All without having to do any kind of chart reading or calculations. We do it all for you—including telling you what to buy, when to sell and which stocks to roll your profits into. If you’re looking for this kind of investing success and long-term consistency through markets as difficult as this one, then I invite you to try Cabot Market Letter now at a special low price.
Click here for details.
Speaking of Kate Spade, I remember back in the 1990s when Kate Spade (the person) started as New York designer and retailer of handbags. Since then, the company has grown into a global retail powerhouse, with more than 80 shops in the U.S. and more than 100 shops internationally.
But what happened between that start and today is interesting.
In 2006, Liz Claiborne acquired Kate Spade for $124 million.
In 2007-2009, the Liz Claiborne business suffered horribly from a decision to make clothes for J.C. Penney (which caused its longtime partner Macy’s to slash orders). The Big Recession didn’t help, either.
From 2009 through 2011, parts of the beleaguered Liz Claiborne brand were gradually sold to J.C. Penney.
In 2012, what remained of Liz Claiborne Inc. was renamed Fifth & Pacific, focusing on three brands—Juicy Couture, Kate Spade and Lucky Brand Jeans.
In March 2013, Fifth & Pacific launched Kate Spade Saturday, a lower-priced “weekend” lineup targeted at younger women (who will eventually move up to the Kate Spade brand.)
In October 2013, Fifth & Pacific sold Juicy Couture to Authentic Brands Group for $195 million.

_Data lines_:

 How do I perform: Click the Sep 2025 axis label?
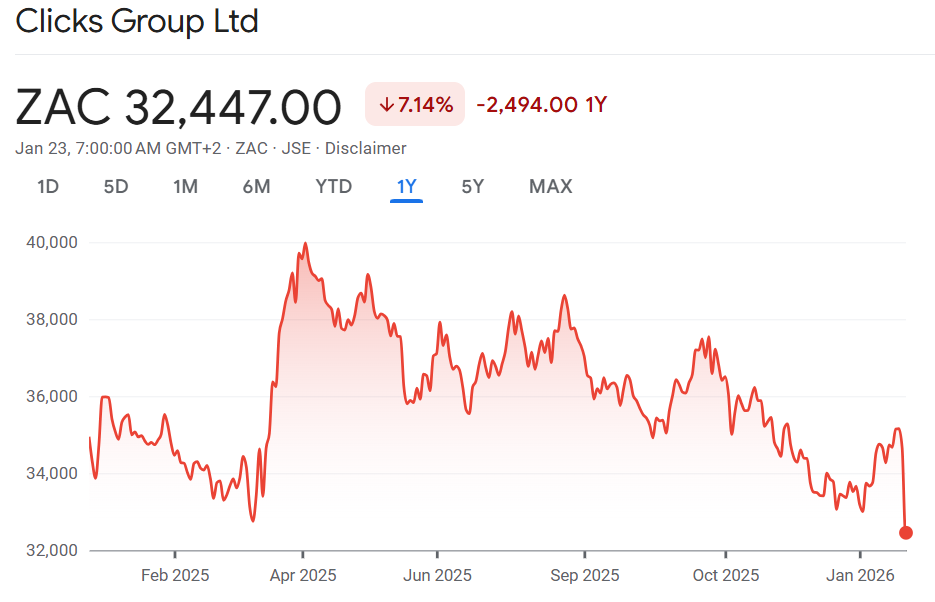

_What this exercise asks_:
- 1) Below the data, set down the Kate Spade passage word for word, starting with "In 2007-2009, the" and going on through "didn’t help, either.".
- 2) According to the Kate Spade passage, how much did Liz Claiborne pay to acquire Kate Spade in 2006?

_Responses to the exercise_:
- 1)
In 2007-2009, the Liz Claiborne business suffered horribly from a decision to make clothes for J.C. Penney (which caused its longtime partner Macy’s to slash orders). The Big Recession didn’t help, either.

- 2) $124 million